TRY IT: Could you copy every line from the material below in which "width" appears?
[[ EXERCISE DATA open ]]
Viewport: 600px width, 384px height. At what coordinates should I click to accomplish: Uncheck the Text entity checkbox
[[ EXERCISE DATA closed ]]
[[ EXERCISE DATA open ]]
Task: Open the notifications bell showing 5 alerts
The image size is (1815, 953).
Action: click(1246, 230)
[[ EXERCISE DATA closed ]]
[[ EXERCISE DATA open ]]
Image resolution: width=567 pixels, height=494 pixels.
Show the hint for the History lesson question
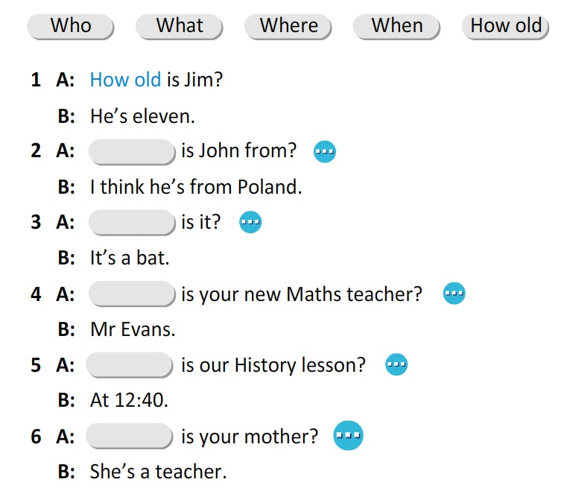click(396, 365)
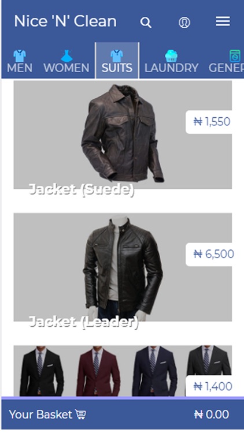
[[ EXERCISE DATA closed ]]
EXERCISE RESULT:
Viewport: 600px width, 384px height. At what coordinates should I click to accomplish: Uncheck the Text entity checkbox
Image resolution: width=567 pixels, height=494 pixels.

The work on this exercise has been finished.